The team delivers high-value, exabyte-scale data streaming platforms that power desktop, mobile, and web products, enabling our product teams to build cohesive in-product data experiences and our partners to integrate, search, and expand granular data across all Autodesk products.
Responsibilities
* Lead all aspects of DevOps, CI/CD, Observability, Alerting, and Reliability to create and maintain a reliable, secure, scalable, and highly resilient data streaming platform.
* Lead team-level DevOps and SRE outcomes and initiatives.
* Configure and improve cloud infrastructure for service availability, resiliency, performance, and cost efficiency with increasing load over time.
* Be accountable for SLOs of the services by driving and improving processes including service reviews, fire drills, and HA assessments.
* Create innovative solutions to monitor health checks of data streaming apps.
* Keep system updates current for security compliance.
* Engage in technical discussions and technical decision-making.
* Build tools to improve operational efficiency.
* Serve as the primary point responsible for the overall health, performance, and capacity of the data streaming platform across Autodesk.
* Exhibit steadfast leadership and make substantial contributions to large-scale, intricate projects involving collaboration among multiple engineers and cross-functional teams.
* Drive the design, implementation, and management of expanding observability infrastructure while staying up-to-date with new technologies.
* Develop innovative solutions for a resilient data streaming platform at scale.
* Collaborate with software architects, product managers, and software developers to transform high-level SRE and DevOps requirements into incremental enhancements.
* Exhibit ownership of domain/large-scale platforms encompassing end-to-end responsibilities from Engineering Practices, Solutions, Quality, and Deployment to Support.
* Lead sustainable incident response, blameless postmortems, and production improvements resulting in direct business opportunities.
* Automate deployment, scaling, and management of infrastructure using modern DevOps tools and practices.
* Monitor and optimize system performance, troubleshoot issues, and implement solutions.
* Implement and maintain configuration management and infrastructure as code (IaC) using Terraform.
* Define and document best practices across all pillars of DevOps/SRE.
Minimum Qualifications
* BS or MS in Computer Science or related technical field or relevant experience.
* 9+ years of software engineering experience with proven experience in DevOps and SRE accountable for SLOs.
* Hands-on experience working with AWS, specifically S3, Lambda, SQS/SNS, and databases (Aurora, DynamoDB).
* Understanding and curiosity of SRE best practices, architectures, and methods.

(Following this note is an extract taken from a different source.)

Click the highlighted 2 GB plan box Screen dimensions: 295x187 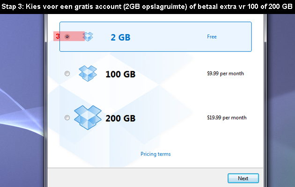pyautogui.click(x=155, y=36)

* Experience in Continuous Delivery and deployment with Terraform.
* Excellent experience in Java, Python, Groovy, and other programming languages.
* Good knowledge of resiliency patterns and cloud security.
* Proficiency in using observability tools such as Grafana, Splunk, Dynatrace, DataDog, OpenTelemetry, or Prometheus.
* Experience with security compliance, such as SOC2.
* Hands-on experience with data streaming, transformation, and ETL technologies.
* Understanding of Apache Flink, Kinesis, Kafka, and Kubernetes.
* Proven capability to lead incident response, drive root cause analysis, and implement preventive measures.
* Expertise in DevOps/SRE practices, including IaC, configuration management, container technologies, microservices, CI/CD processes, etc.
* Strong problem-solving skills and capability to work on complex systems.
* Experience in working in an Agile environment.
* Experience in working with distributed teams.
Preferred Qualifications
* Passion for running and improving customer-facing systems with a high degree of availability (four 9's).
* Experience with databases and database design principles at cloud scale.
* Demonstrated experience leading complex, large-scale cloud and data streaming projects involving multiple teams/functions.
* Pasisonate about building and motivating engineering teams and experience with driving organizational strategic initiatives.
* Excellent verbal and written communication skills with experience collaborating in a dispersed multicultural team to deliver projects, sometimes responsible for leading initiatives.
* A perpetual learner who often finds themselves ideating about new and improved ways of doing things and confident to share ideas with the rest of the engineering team.
* Mature judgment when making engineering decisions and capable of reliably making calls between elegant and practical solutions.